Some context:
I am working on a synth/sequencer plugin which primarily uses a CameraDevice to control its parameters, by letting the user define a region within the image to use for calculations. Thus a lot of this calculations are expensive matrix calculations, such as summing all values in a matrix and calculating its average, or summing the value of each row of the matrix to calculate the average value of each row in order to extrapolate new data, such as writing data to a wavetable or generating MIDI events.
Now obviously, performing these calculations once every processBlock()-call is extremely wasteful, since the CameraDevice typically has a frame rate that is significantly lower than audio rate (or even the buffer rate in most cases), but since I’m not sure what other way is the best, this is how I’ve implemented it so far. It seemingly works well in the Release build, but I suspect that it’s not a very scalable approach. Debug build suffers quite a bit from buffer underruns due to spending too much time on those expensive matrix calculations.

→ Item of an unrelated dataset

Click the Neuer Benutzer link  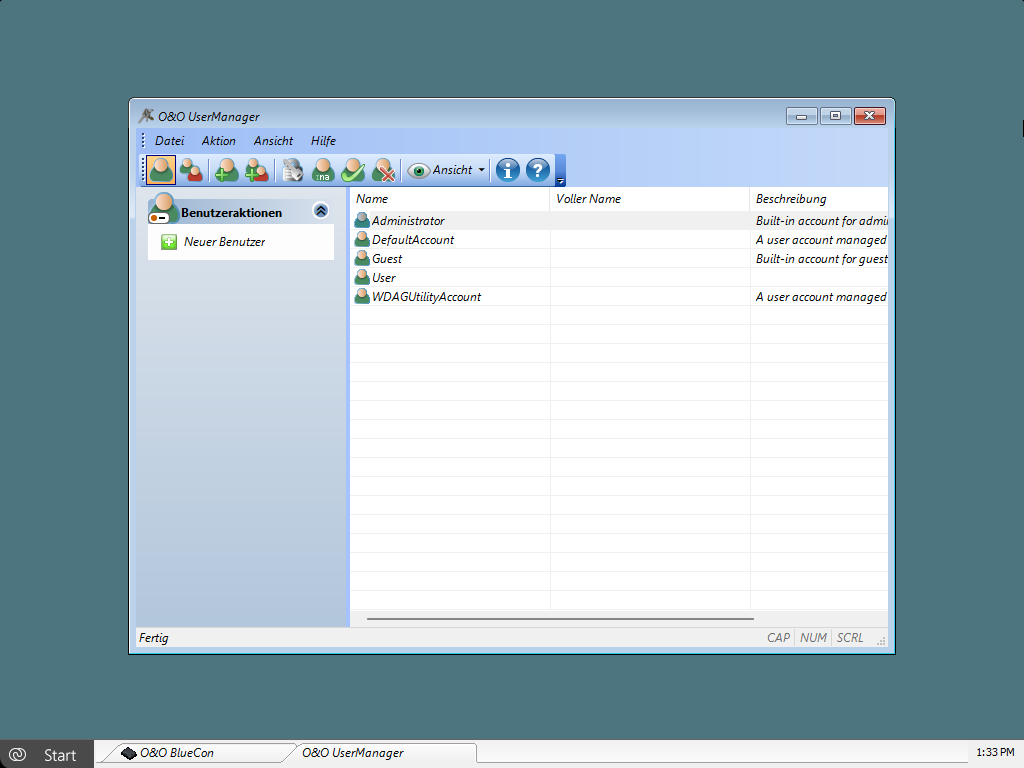(x=224, y=242)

Ideally, the matrix calculations would only be performed once for each frame, or whenever the user-defined region has been moved or resized, to avoid wasting performance on redudant calculations.
What would be the best way to increase the performance and avoid underruns in this situation?
I imagine that the best approach would be some form of parallellism where the audio thread and the “video thread” run in parallell, but the video thread could provide new data to the audio thread or something, though I’m not sure if this would only introduce even more issues.
Other threads that have tackled a similar issue of dealing with expensive parameter calculations have suggested throttling the parameter input, though this is a lot harder since I actually need to perform the matrix calculations in order to know which parameters have been changed in the first place, if that makes sense. Other suggestions I’ve seen include using Thread, ThreadPool, TimeSliceThread, AbstractFifo, SIMDRegister. I just find it hard to understand how to apply these solutions to my specific case, since there is seemingly a lot of nuance here.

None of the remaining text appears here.